Currently, corticosteroids are the first-line therapy for CTD-associated thrombocytopenia,
with second-line options including immunosuppressive agents, intravenous immunoglobulin
(IVIG), splenectomy, and rituximab. However, not all patients respond favorably to these
treatments. Patients with CTD who are unresponsive or have a low response to conventional
first- and second-line therapies, with platelet counts below 30×10^9/L, are considered to
have CTD-related refractory ITP (RITP). There are currently no internationally unified
diagnostic criteria for RITP. For adult RITP diagnosis, criteria proposed by George et al.
include: being diagnosed with ITP under the premise that treatment with glucocorticoids
and/or splenectomy is ineffective; age ≥18 years; ③ duration of illness >6 months; ④ absence
of other conditions causing thrombocytopenia; ⑤ platelet count ≤30×10^9/L.
Eltrombopag is an oral, small-molecule, non-peptide thrombopoietin receptor agonist that
interacts with the transmembrane domain of the thrombopoietin receptor, stimulating platelet
production and increasing platelet counts. To evaluate the efficacy and safety of eltrombopag
in CTD-RITP, this study will conduct a single-center retrospective observational analysis of
52 patients with CTD-RITP who received eltrombopag treatment between 2013 and 2023, recording
their follow-up information. Patient characteristics at baseline will be analyzed, and drug
efficacy and safety will be assessed through follow-up examinations at different time points.
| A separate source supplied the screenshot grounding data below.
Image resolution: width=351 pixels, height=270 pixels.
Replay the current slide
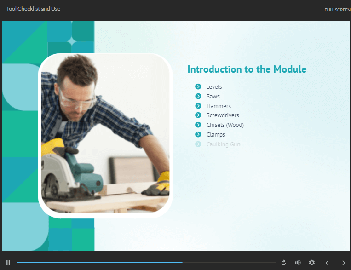coord(284,263)
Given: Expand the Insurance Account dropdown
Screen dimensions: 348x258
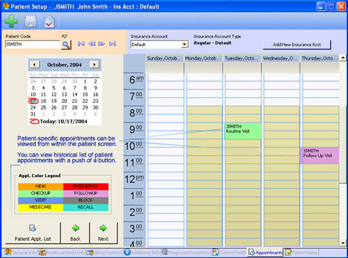Looking at the screenshot, I should tap(184, 44).
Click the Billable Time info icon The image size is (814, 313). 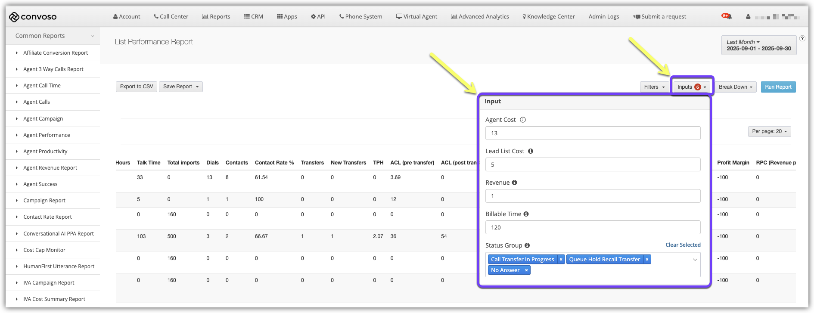coord(526,214)
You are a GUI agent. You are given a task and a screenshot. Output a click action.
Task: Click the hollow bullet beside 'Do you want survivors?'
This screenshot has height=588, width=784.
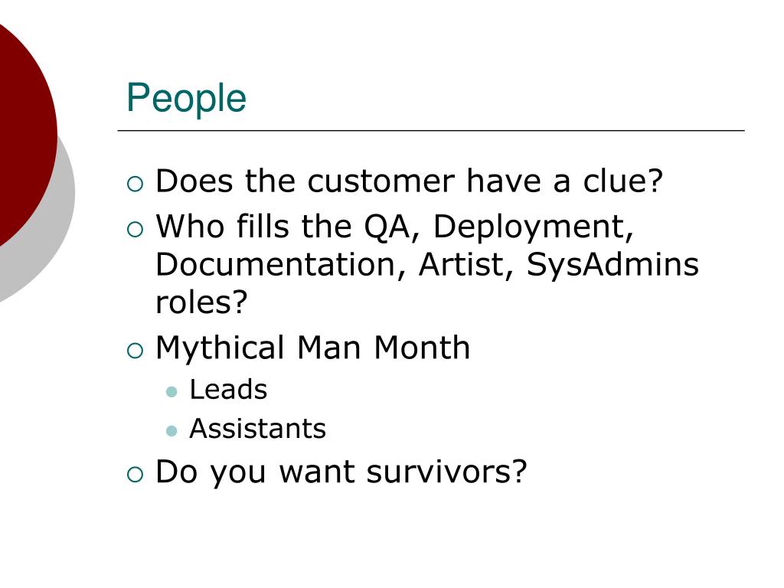click(x=135, y=474)
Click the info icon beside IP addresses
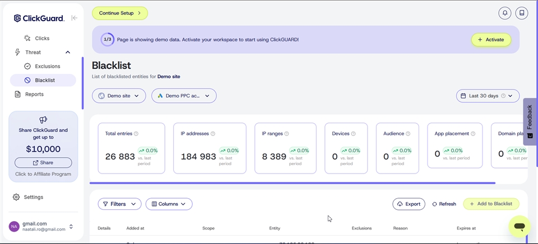The image size is (538, 244). tap(213, 134)
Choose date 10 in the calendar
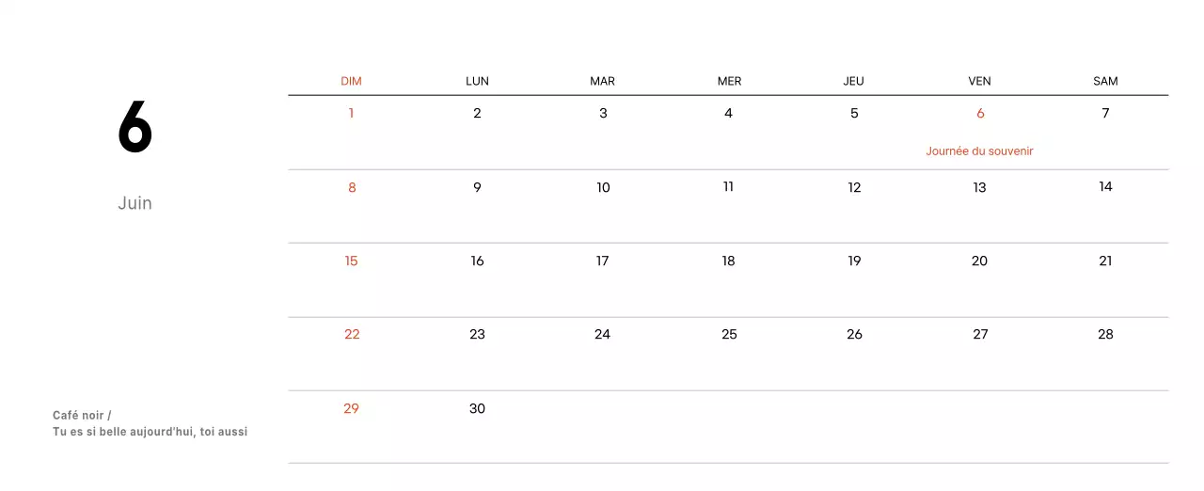Image resolution: width=1204 pixels, height=491 pixels. (x=603, y=188)
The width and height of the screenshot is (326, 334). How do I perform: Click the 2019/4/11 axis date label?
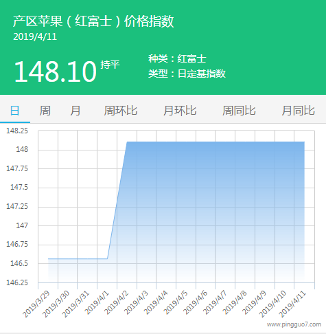(292, 304)
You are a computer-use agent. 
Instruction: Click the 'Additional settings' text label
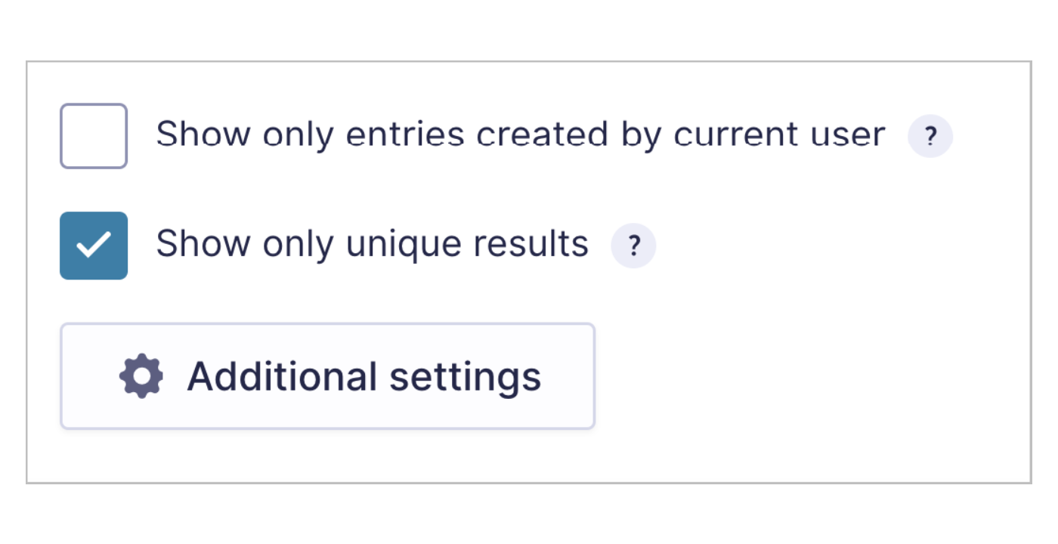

During treatment, patients may receive other ITP medications for maintenance therapy (such as
glucocorticoids, azathioprine, danazol, cyclosporine A, and mycophenolate mofetil), excluding
those concurrently using other TPO receptor agonists. Patient follow-up examinations will be
continuously recorded (for at least six months, with monthly records, and patients followed
until the last follow-up time if less than six months). Univariate analysis (descriptive
analysis or non-parametric tests), single and multiple logistic regression analysis, and
multiple correspondence analysis (MCA) will be used to analyze early clinical predictive
factors for drug response. Patient drug responsiveness will be judged based on laboratory
test results and clinical symptoms: ① Complete remission (CR): PLT ≥100×10^9/L with no
bleeding tendency; ② Partial remission (PR): PLT ≥50×10^9/L but <100×10^9/L with no bleeding
tendency, or platelet count at least twice that of pre-treatment; ③ No remission (NR): Does
not meet criteria ① or ②. Mann-Kendall test will be used to analyze trends in PLT changes
among patients during treatment, and the rates of CR, PR, and NR at different time points (4,
8, 12, 24 weeks) will be calculated to determine drug onset time and remission degree. The
incidence of major adverse reactions to eltrombopag (hepatotoxicity, thrombosis) will be
statistically analyzed at 24 weeks to assess drug safety.
This project aims to evaluate the efficacy and safety of eltrombopag in treating CTD-RITP
patients, providing evidence for formulating treatment plans for CTD-RITP patients. It aims
to guide physicians in considering the use of eltrombopag when selecting treatment methods,
understanding individual differences in patient response to eltrombopag efficacy, and helping
physicians develop more personalized treatment plans based on early clinical predictive
factors to improve treatment targeting and effectiveness. Furthermore, it aims to observe the
long-term effects of eltrombopag treatment and explore the optimal dosage, course of
treatment, and best combination therapy with other drugs.